James Packman

Personal information
- Full name: James Russell Packman
- Born: 21 August 1979 (age 46) Paddington, New South Wales, Australia
- Batting: Right-handed
- Role: Batsman

Domestic team information
- 2005: New South Wales

Career statistics
| Competition | FC | LA |
| Matches | 5 | 2 |
| Runs scored | 267 | 35 |
| Batting average | 26.70 | 17.50 |
| 100s/50s | 1/0 | 0/0 |
| Top score | 107 | 33 |
| Catches/stumpings | 1/- | 1/- |
- Source: CricketArchive, 29 September 2014

= James Packman =

Australian cricketer (born 1979)

James Russell Packman (born 21 August 1979) is a former Australian professional cricketer who played at state level for New South Wales during the 2004–05 domestic season. A right-handed middle-order batsman from Sydney, Packman made his first-grade debut for Gordon in the Sydney Grade Cricket competition during the 2000–01 season. On debut for the New South Wales Second XI against the Victorian Second XI during the 2004–05 season, he scored 165 runs. He was subsequently selected to make his senior debut for New South Wales in the ING Cup, playing two limited-overs matches in January 2005.
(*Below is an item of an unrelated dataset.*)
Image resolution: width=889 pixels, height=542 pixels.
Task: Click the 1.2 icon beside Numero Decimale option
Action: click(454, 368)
Packman then played five consecutive Sheffield Shield matches for New South Wales, which were to be his only matches at first-class level. In his second match, against Western Australia at the WACA Ground, he scored 107 runs batting seventh in the second innings, his highest score and only century at state level. Packman's final match for New South Wales came in the competition's final, against Queensland in March 2005. He was run out without facing a ball in the first innings, recording a "diamond duck", but the team won the match by one wicket, winning its second Shield in three years. Packman is a graduate of Macquarie University, and was working as a funds manager prior to his cricket career. As of the 2013–14 season, he was still playing for Gordon at first-grade level, and has scored over 5,000 runs for the club.

Packman works as a Financial Planner having started with Westpac's BT and currently with Bell Partners - AHW Wealth Management.